Apollo Milton Olin Smith (usually referred to as A.M.O. Smith) (born July 2, 1911 – May 1, 1997) was an important figure in the aerodynamics field at Douglas Aircraft from 1938 to 1975 and an early pioneer in the area of computational fluid dynamics.

==Early life==
A.M.O. Smith was born in Columbia, Missouri. He graduated from Woodrow Wilson High School in Long Beach, California in 1929 and went on to study at Compton Junior College in Compton, California and finally the California Institute of Technology in Pasadena, California, where he received his BS in 1936 and his MS in 1938. While at Long Beach, he was a member of the Long Beach Glider Club along with John Pierce, one of the earliest glider clubs in southern California. While at Caltech, he built and tested a number of rockets with Professor Theodore von Kármán's students Frank Malina, Edward Forman, Jack Parsons and Tsien Hsue-shen. This work led to the formation of Aerojet and the Jet Propulsion Laboratory several years later.

==Career==
In June 1938, Smith was hired by the El Segundo Division of Douglas Aircraft. During his time there, he worked on aerodynamic and preliminary design problems of the DC-5, SBD Dauntless, DB-7 Boston, A-20 Havoc and A-26 Invader. In October 1942 he went on a leave of absence, at the request of General H.H. Arnold, to help organize and develop the newly formed Aerojet company as its first Chief Engineer. Under his guidance, the engineering organization at Aerojet grew from six people to over 400 by the time he left. This period saw the development and quantity production of the JATO type rocket at Aerojet.

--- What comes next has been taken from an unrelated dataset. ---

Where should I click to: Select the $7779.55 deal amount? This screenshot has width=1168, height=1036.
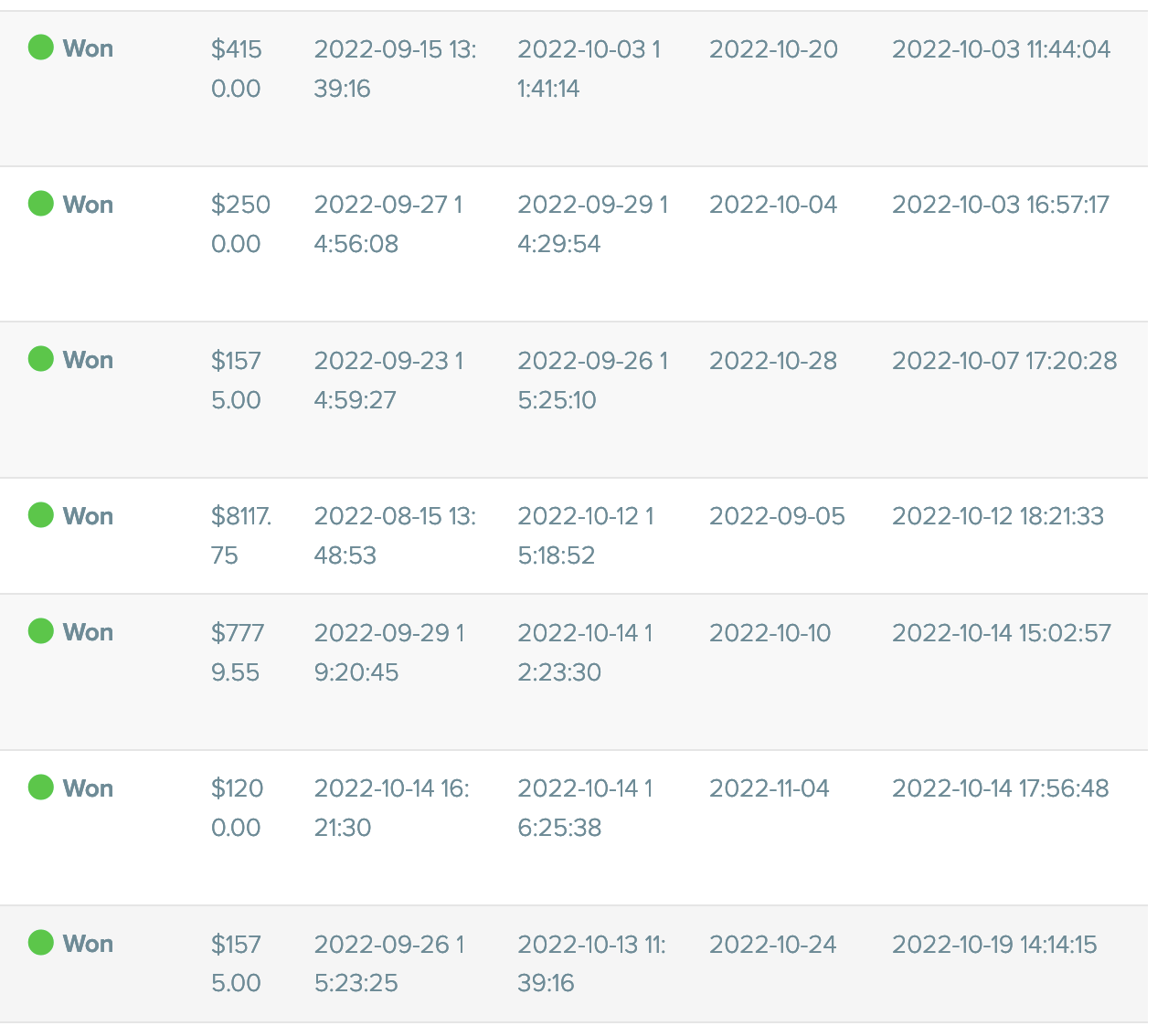tap(238, 652)
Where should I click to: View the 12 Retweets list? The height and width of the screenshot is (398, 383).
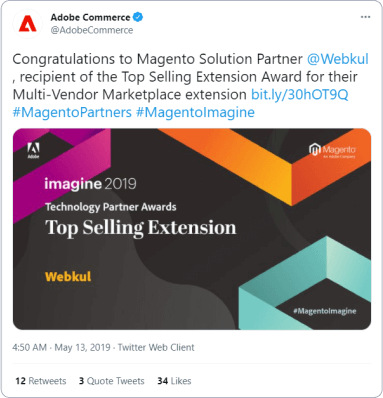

After he returned to Douglas Aircraft in March 1944, he resumed work in aerodynamics and preliminary design. He was responsible for the detailed aerodynamic design of the D-558-I Skystreak, which for a period held the world speed record. He was also responsible for the design of the F3D-1 Skynight.

At the end of World War II, he was a member of the US Naval Technical Mission in Europe. In his three months touring captured German aeronautical facilities, he became familiar with the German work on the low drag properties of swept wings at transonic speeds and their development of tailless aircraft.

After returning to Douglas, he proposed and began studies for a tailless aircraft. These studies culminated in the design and production of the F4D-1 Skyray interceptor. For a period, the F4D-1 held six FAI World Records, including absolute speed and climb performance. In 1948, he became the Supervisor of Design Research at Douglas, a position he held until 1954. During this period, he conducted research into a number of areas, including laminar flow control and a means of calculating low speed flow about arbitrary bodies - Computational Fluid Dynamics. In 1954 he became Supervisor of Aerodynamics Research and from 1969 to 1975 he was Chief Aerodynamics Engineer - Research at Douglas. In this period, he oversaw development of practical methods of analyzing laminar and turbulent boundary layer flow, new and improved static pressure probes, the hydrogen bubble technique of flow visualization, potential flow analysis, analysis of stability and transition of boundary layers and the e^{n} method of predicting boundary layer transition. In June 1975, he retired from what was then McDonnell Douglas.

After retiring, he was appointed adjunct professor at UCLA, a position he held from 1975 to 1980.

==Personal life==
Smith was married to Elisabeth Caroline Krost on December 5, 1943. They had three children.